--- The records ---
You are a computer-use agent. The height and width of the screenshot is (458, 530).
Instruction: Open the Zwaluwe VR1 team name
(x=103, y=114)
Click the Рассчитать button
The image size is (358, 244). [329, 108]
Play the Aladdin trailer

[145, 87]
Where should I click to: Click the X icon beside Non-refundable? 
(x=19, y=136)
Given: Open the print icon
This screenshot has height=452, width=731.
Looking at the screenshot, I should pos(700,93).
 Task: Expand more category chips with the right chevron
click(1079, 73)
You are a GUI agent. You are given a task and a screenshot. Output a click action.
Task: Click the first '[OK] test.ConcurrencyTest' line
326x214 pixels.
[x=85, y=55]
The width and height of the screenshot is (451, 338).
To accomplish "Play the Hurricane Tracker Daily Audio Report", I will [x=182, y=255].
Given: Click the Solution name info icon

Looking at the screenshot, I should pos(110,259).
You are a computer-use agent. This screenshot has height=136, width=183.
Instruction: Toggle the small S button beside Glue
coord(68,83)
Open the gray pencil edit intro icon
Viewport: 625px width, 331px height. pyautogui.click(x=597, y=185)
---
--- The records ---
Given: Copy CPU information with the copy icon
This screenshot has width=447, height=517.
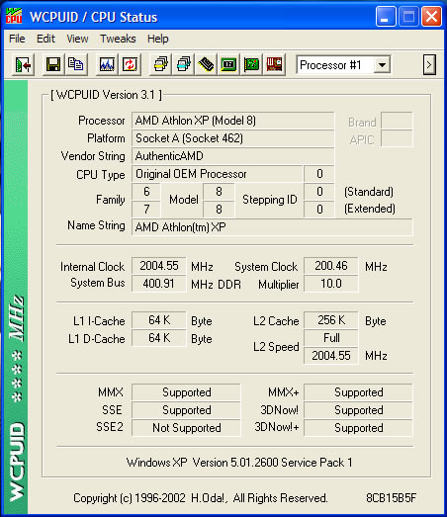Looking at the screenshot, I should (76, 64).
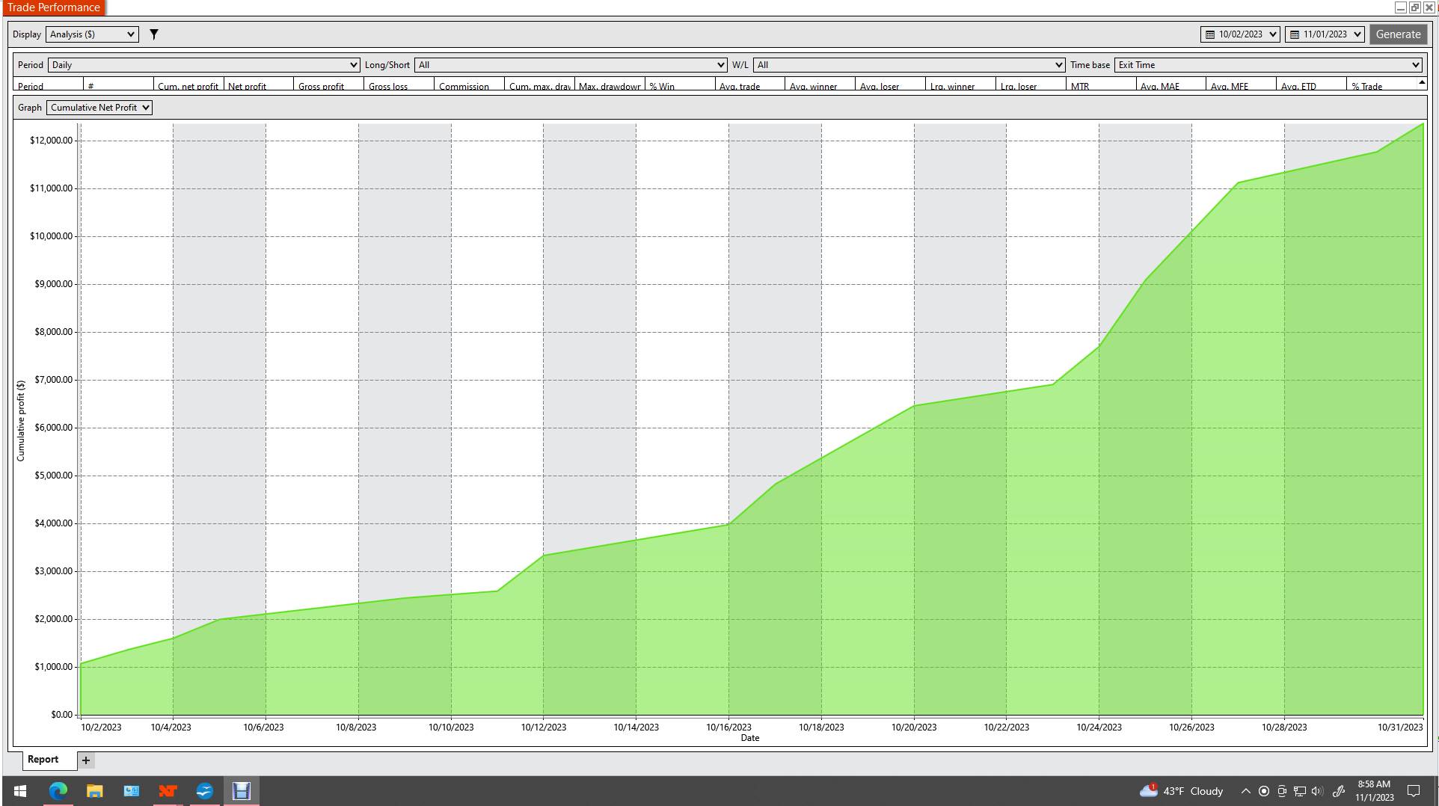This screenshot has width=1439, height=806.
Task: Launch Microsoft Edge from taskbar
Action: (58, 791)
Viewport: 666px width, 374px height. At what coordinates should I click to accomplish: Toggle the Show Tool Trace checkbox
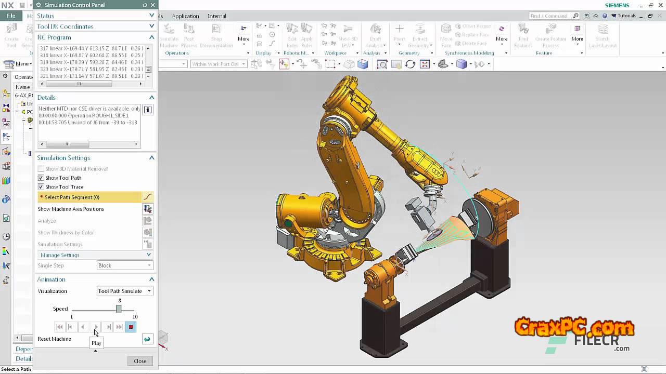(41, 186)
---
Your response should be made up of the lines in the data that contain the word "computer".

You are a computer-use agent. The height and width of the screenshot is (458, 530).
You are a computer-use agent. This screenshot has height=136, width=183.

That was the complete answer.